Second, we make full use of the knowledge and conversational abilities of large language models to develop intelligent co-pilots, providing full-process AI chain development support for non-technical personnel.

Third, we provide a no-code AI chain analysis, design, development, and deployment process, allowing anyone to easily turn ideas into AI services.

Our AI chain IDE can be regarded as an “incubator for AI services” because its main function is to build AI services on the shoulders of foundation models. These services not only directly meet people’s needs for AI chain development but also inspire them to explore more possibilities and help them create more excellent AI services. We believe this will be an era of unlimited AI innovation, and our Sapper IDE will become the “tool for unlocking this unlimited potential” across various industries!
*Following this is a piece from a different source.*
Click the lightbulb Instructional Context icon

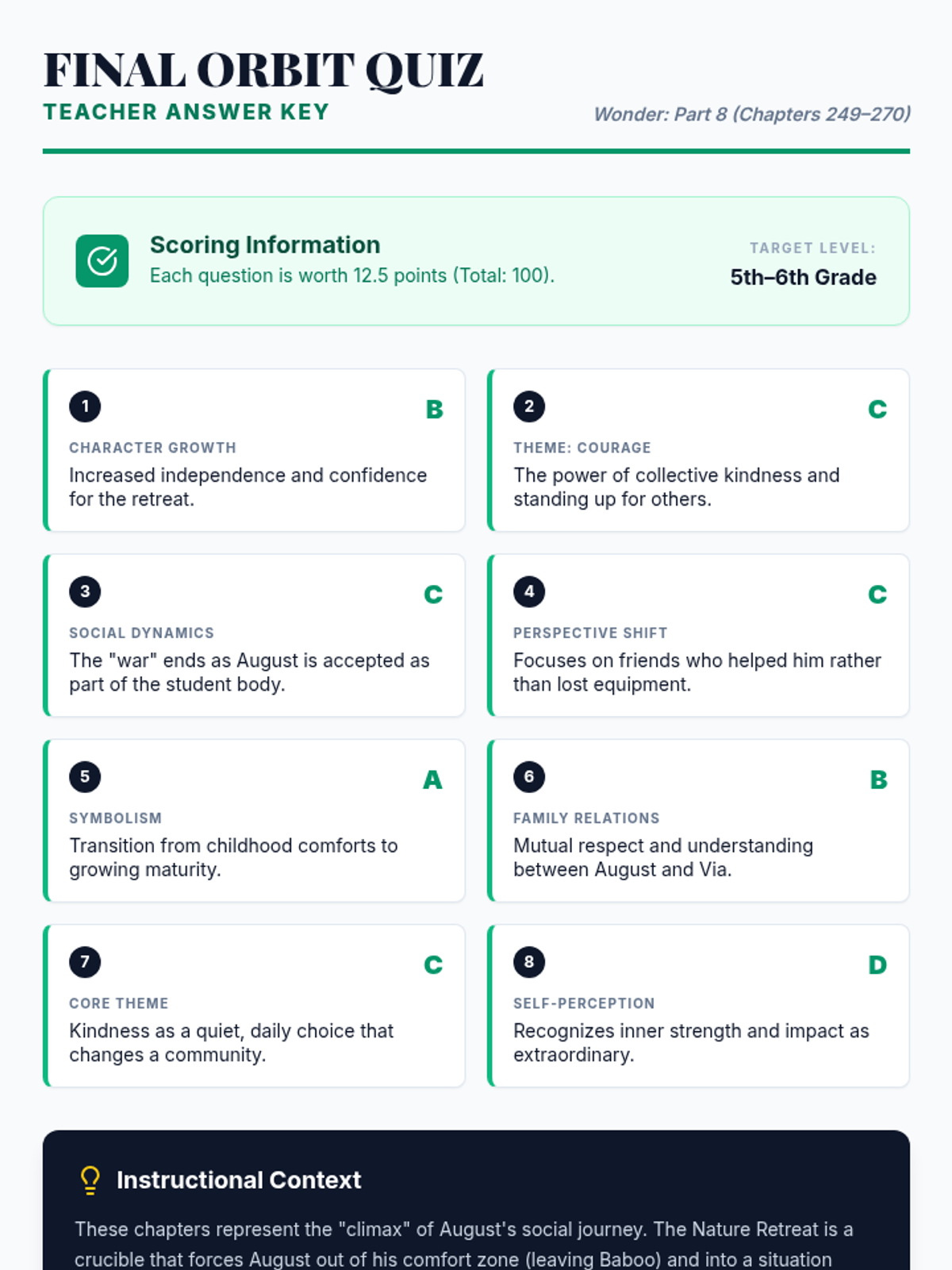[90, 1180]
We have developed or are developing various AI service demonstrations in Sapper IDE, covering education, vocational training, creative writing, gaming, software engineering, and more. We also welcome the community to create more creative AI services using Prompt Sapper and share them in our AI service marketplace.

Exploration View

The exploration view supports activities in the task exploration and preliminary design stages, allowing users to gain a rough task model, understand task challenges, and gain an initial understanding of task steps, workflows, input/output data, and prompt effectiveness.
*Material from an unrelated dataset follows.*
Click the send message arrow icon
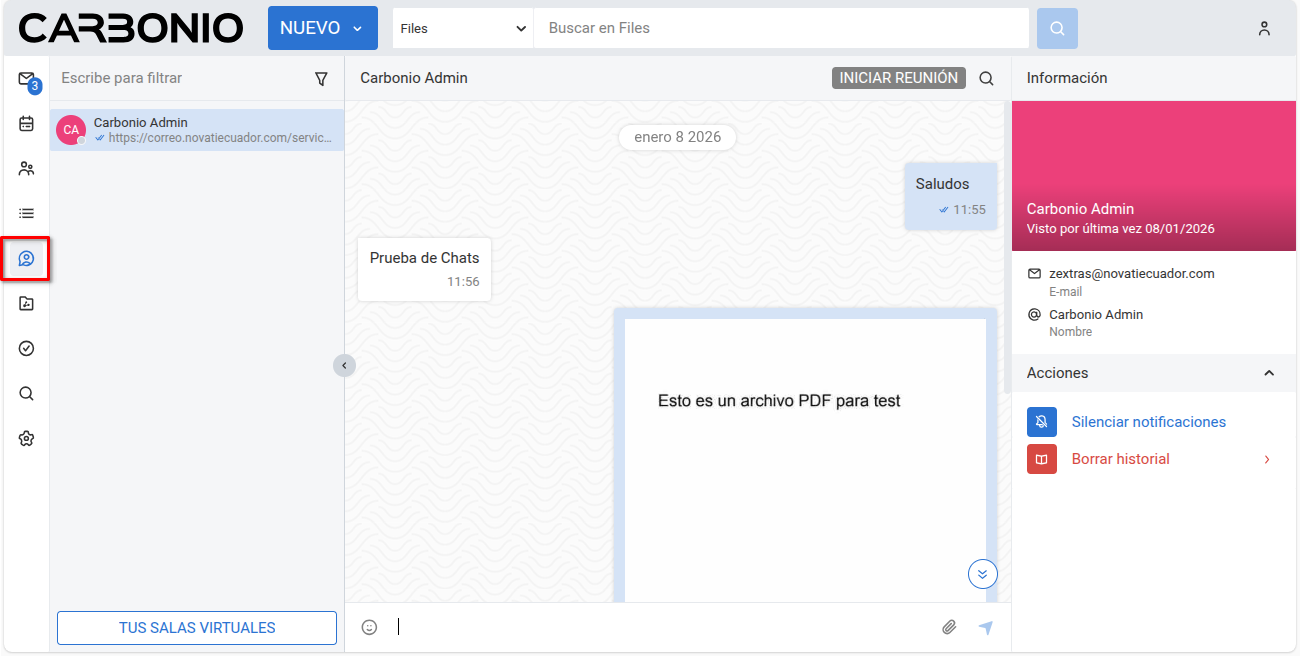Screen dimensions: 1300x656 (x=986, y=627)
As shown in the figure, the left side of the exploration view is a chatbot (currently wrapping the GPT-3.5 API), which works similarly to a regular chatbot (e.g., ChatGPT). The chatbot allows users to engage in any type of conversation with the large language model (LLM). Of course, we assume that users will converse around the AI services they need to develop. Unlike ordinary chatbots, the exploration view is equipped with a co-pilot based on LLM (currently GPT-3.5), which automatically collects and analyzes the conversations between users and the LLM to obtain task backgrounds that may be relevant to subsequent AI chain analysis, design, and development (e.g., required functionalities, user preferences, things to avoid, etc.). This co-pilot itself is an AI chain service built on LLM (currently GPT-3.5). It operates in a non-intrusive manner and dynamically records notes based on the conversations between users and the LLM, as shown in the Task Note panel on the right side of the figure.

Design View

The design view supports the main activities of the design phase and plays an important role in bridging the exploration and build phases. Therefore, it has two main functions: requirements analysis and AI chain framework generation, supported by two LLM-based co-pilots.

Requirements Analysis

The left side of the design view features an LLM-based requirements analysis chatbot (another AI chain service). Unlike the free-form chatbot in the exploration view, the requirements analysis chatbot acts as a continuous reverse questioner, working as follows:

1) Users enter a task description (usually a vague description of the desired content) in the inquiry box to start the conversation.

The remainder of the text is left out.